This interchangeability and interconnectedness is not recognized within
the Newtonian world view which is atomistic and favours complete separation of
both objects and concepts.
Kabbalism is described then by both Nadel, after the conclusion of the story and
therefore outside of the text and from within the text by Gonca. This
illustrates the holistic inclusiveness of Kabbalah. It exists both within the
story, influencing (or possibly dictating) the worldview of the characters and
outside the story, in the real world inhabited by the reader. By placing its
description after the end of the main text, it takes on the role of
non-fictitious information. Not only does it help the reader better understand
the story, Nadel’s inclusion of the information about Kabbalah, may influence
the way the reader understands and appreciates the real world outside the novel.
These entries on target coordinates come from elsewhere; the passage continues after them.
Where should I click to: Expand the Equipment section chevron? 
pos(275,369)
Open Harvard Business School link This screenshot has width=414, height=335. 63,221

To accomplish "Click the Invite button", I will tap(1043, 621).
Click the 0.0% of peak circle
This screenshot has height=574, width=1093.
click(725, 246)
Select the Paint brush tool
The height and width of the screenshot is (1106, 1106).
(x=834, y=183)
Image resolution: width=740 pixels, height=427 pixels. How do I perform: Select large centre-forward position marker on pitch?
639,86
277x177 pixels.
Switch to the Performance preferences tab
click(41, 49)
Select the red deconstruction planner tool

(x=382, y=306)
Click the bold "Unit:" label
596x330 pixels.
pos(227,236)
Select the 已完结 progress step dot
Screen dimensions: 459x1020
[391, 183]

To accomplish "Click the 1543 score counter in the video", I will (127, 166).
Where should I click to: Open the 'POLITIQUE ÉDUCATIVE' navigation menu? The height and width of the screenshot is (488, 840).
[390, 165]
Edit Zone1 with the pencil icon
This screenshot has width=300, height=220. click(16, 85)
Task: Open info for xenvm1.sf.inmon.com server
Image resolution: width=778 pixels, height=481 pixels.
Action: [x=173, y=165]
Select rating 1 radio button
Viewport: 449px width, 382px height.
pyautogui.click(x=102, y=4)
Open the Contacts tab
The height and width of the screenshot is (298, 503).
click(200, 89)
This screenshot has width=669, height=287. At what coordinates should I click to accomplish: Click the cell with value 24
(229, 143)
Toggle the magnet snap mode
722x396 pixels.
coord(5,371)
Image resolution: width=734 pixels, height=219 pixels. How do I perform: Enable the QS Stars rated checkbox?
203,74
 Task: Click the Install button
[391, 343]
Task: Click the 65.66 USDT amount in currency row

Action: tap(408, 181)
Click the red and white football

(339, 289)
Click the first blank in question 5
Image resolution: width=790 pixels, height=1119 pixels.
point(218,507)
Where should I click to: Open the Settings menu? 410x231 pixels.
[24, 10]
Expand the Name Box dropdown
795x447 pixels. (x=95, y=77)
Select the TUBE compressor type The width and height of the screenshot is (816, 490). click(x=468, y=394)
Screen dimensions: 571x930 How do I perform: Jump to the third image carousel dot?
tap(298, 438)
In the text, Max is described
as ‘a very powerful Western magician, a Kabbalist, an adept and a close
acquaintance of both angels and demons’ (69). İkmen had known Max since
the 1970s. However, Max is: ‘a much darker man than İkmen […] just dark in
several different ways’ (64). Despite their differences, when the two had
originally met, the men had ‘clicked immediately’ (69). But Max evoked an
‘uneasy feeling’ (69) in İkmen which the latter did not particularly
enjoy. While İkmen recognizes that he and Max shared certain psychic
powers, he does not totally understand these powers and cannot control them. It
is this lack of control which worries İkmen. As İkmen ‘had been both
in love with and repelled by his magical mother, so he felt that a distance of
some sort needed to be put between himself and Max’ (69). İkmen felt safer
if a certain degree of Newtonian separation is maintained between him and Max.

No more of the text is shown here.